State Management in Apache Flink
1 minute read ∼ Filed in : A paper noteIntroduction
Background & Motivation
State:
- In data-driven applications, states are separated from the application.
- The state can be stored in DB for data consistency and scalability. And the DB is shared among all apps.
- The state can be shared among applications and stored in DB. And rely on the database for data consistency and scalability, among others.
Stream processing: It is a natural paradigm for event-driven applications that need to react fast to real-world events and communicate with each other via message passing.
GAP
Existing stream processing mainly focus on producing real-time but approximate results, which will be corrected by more reliable periodic batch compute jobs.
Challenges
Challenges for the stateful streaming systems.
- Lack of explicit computational state abstractions.
- The transaction with external storage (which manages the states) is the bottleneck.
- Scaling in/out requires operational challenges.
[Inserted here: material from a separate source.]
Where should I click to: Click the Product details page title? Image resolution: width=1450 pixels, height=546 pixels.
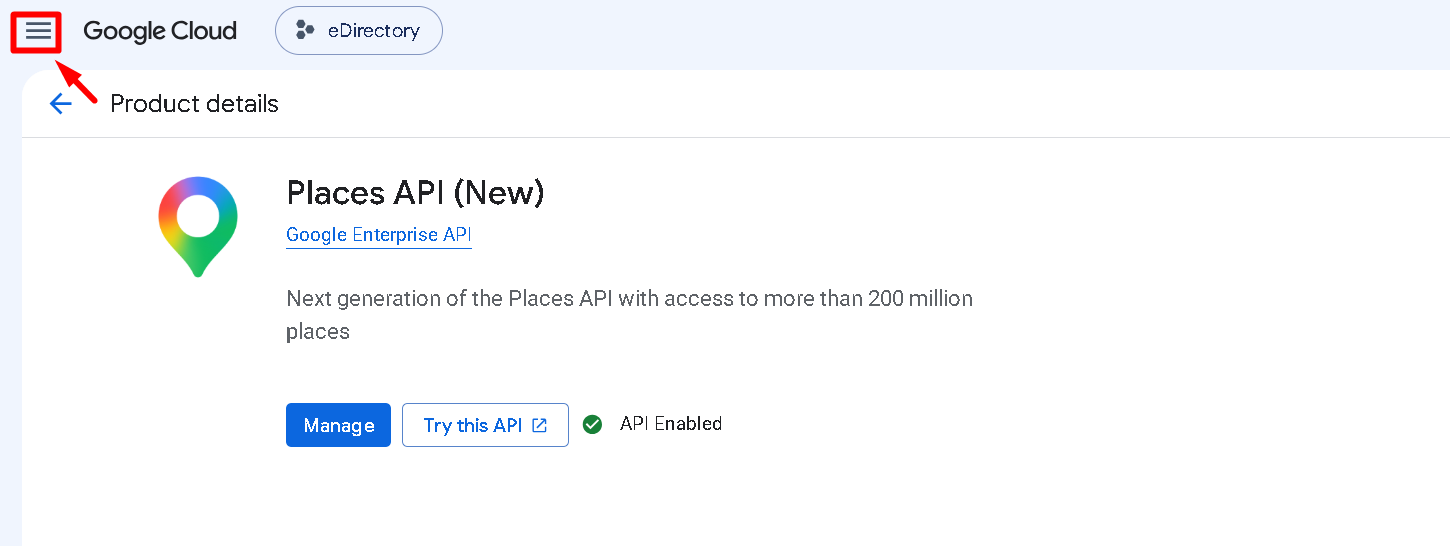point(194,104)
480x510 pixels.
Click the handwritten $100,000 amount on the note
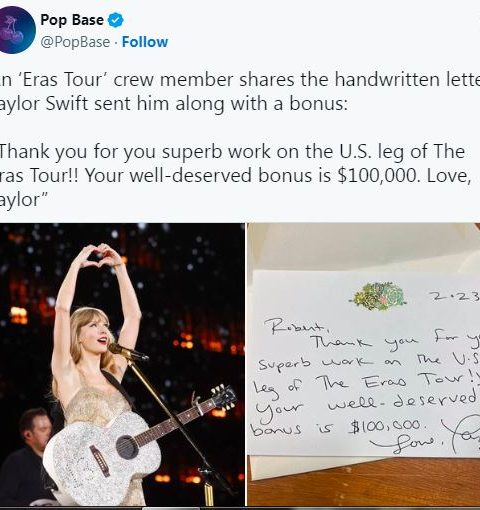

ShortCome of existing works
- Spark sacrifices programming model transparency and processing latency by enforcing batch-centric application logic.
- Others use transactional per-record processing.
Goal
This paper presents a complete, continuous state management solution based on distributed snapshots.
- Distributed snapshots enable rollback recovery of arbitrary distributed processes to a prior globally consistent execution state.
This paper tries to pipeline the snapshotting process in weakly connected graphs and skip the in-transit records when possible.
Global SnapShot
Lamport’s protocol can only be used for strongly connected directed graphs, where each edge has a direction. But in weakly connected graphs, the edge may not have a direction. Thus, the protocol cannot be terminated.
Naiad’s two-phase commit, IBM Stream’s multi-stage snapshotting, could complete the snapshots but with unnecessary in-transit records logging.
Model
Managed States:
- Keyed-State:
- any record can be mapped to a key space.
- The state has many types for various operations, such as ListState, ValueState, MapState, and ReduceState.
- Operator-State:
Partitioning and Allocation
- Decouple key space and state space similar to Dynamo.